Artificial Judgment
Ask a language model a hard question and you get five options. Ask an expert and you get one answer. The difference looks stylistic — models hedge, people commit — but it points at something deeper than style. It points at what may be the binding constraint on artificial intelligence.
Start with an intuition about mediums. We have Turing completeness for what is computable; it is tempting to want "expression completeness" for what is expressible. Modern AI seems to invite the concept: models with effectively unbounded cognition, unbounded inputs through tools, and one narrow output channel — text. The medium is the message, and the medium looks like a bottleneck.
But the intuition doesn't survive inspection, at least not in that form. Text is technically expression-complete; anything computable can be serialized as tokens. The real constraint is cost, and the real limit sits on the receiving end: a human reads three hundred words a minute and holds a few chunks in working memory. Expressiveness is a property of the channel plus the decoder. And once tools let a model render images, build interfaces, and act in the world, the output channel isn't bounded in any hard sense. The bottleneck, if there is one, must be somewhere else.
It is. Consider the abundance problem: models enumerate where authors conclude. An author facing a terminal medium — no follow-up turn, no repair — is forced to make calls. This thesis, not those five. Chat, endlessly repairable, never applies that pressure. But the medium explanation only goes so far, because enumeration and selection are different cognitive acts. Listing options requires knowing the option space. Choosing one requires a view about what matters — and a willingness to be wrong. A model that hands you every option has, in a real sense, expressed less than one that says "do this, here's why." It has offloaded the hard part back to you. Enumerating options is the easy part. Collapsing them is the work.
That work is judgment, and judgment has a peculiar structure: it resists articulation. Hayek saw the same structure in prices. The price of tin doesn't tell you why tin got scarce; it tells you what to do about it, with the explanation compressed away. A price aggregates knowledge that cannot be centralized because it was never written down — the factory manager's hunch, the local circumstance no report captures. An editor who says "cut this chapter" emits the same kind of signal: a scalar decision backed by a thousand absorbed cases that were never articulated and largely can't be. Polanyi's phrase covers both: we know more than we can tell.
Here is the problem for machine learning. Models learn from text — the articulated residue of human knowledge — while judgment lives precisely in what never got articulated. Reinforcement from human feedback looks like a fix, and it does compress thousands of raters' preferences into a policy. But notice the disanalogy. Prices work because every participant has skin in the game; the signal is backed by people bearing the cost of being wrong, updating on the margin, in a specific place and moment. Averaging stakeless ratings into one frozen global policy is nearly the opposite of a market. It smooths away exactly the situated information that made the signal valuable. A judgment function built by averaging will naturally output the whole distribution rather than a committed point — which is to say, it will hedge.
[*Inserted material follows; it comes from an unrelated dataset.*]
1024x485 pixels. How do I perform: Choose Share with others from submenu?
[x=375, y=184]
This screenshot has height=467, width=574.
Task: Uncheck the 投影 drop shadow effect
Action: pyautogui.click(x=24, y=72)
If judgment can't be articulated into a model, it has to be grown the way markets grow prices: through consequence-bearing feedback in specific contexts. And this is where our current mode of delegation fails. We hand AI decomposed tasks — write this function, draft this email — and the consequence signal is absorbed by whoever owns the loop. The human sees whether the deal closed or the customer churned; the model sees "task completed." Decomposition severs credit assignment. An assembly-line worker doesn't develop a founder's judgment no matter how many years on the line, because the feedback that teaches is attached to the whole, not the parts. The economic version is familiar too: a firm that owns its P&L gets the full price signal, while a cost center gets a KPI — a proxy someone articulated, which is exactly what tacit knowledge cannot survive being reduced to. Metric-scoped delegation is central planning in miniature, and Goodhart follows.
There is an obvious tension. End-to-end ownership is what makes an agent consequential enough to be dangerous, yet we won't hand over loops until the model has judgment — which it can't form without holding a loop. Humans solved this bootstrapping problem long ago, and the solution is apprenticeship: graduated ownership of small loops, real outcomes, bounded blast radius. This customer, this campaign, this codebase. That is arguably where the agent trajectory is already heading, whether or not anyone designed it that way.
The conclusion inverts the opening intuition. The bounded thing in AI was never the output medium, and it may not even be intelligence. It is that models have stood outside the loops where consequences accumulate into knowing. Judgment isn't articulated. It's grown — by bearing the cost of being wrong.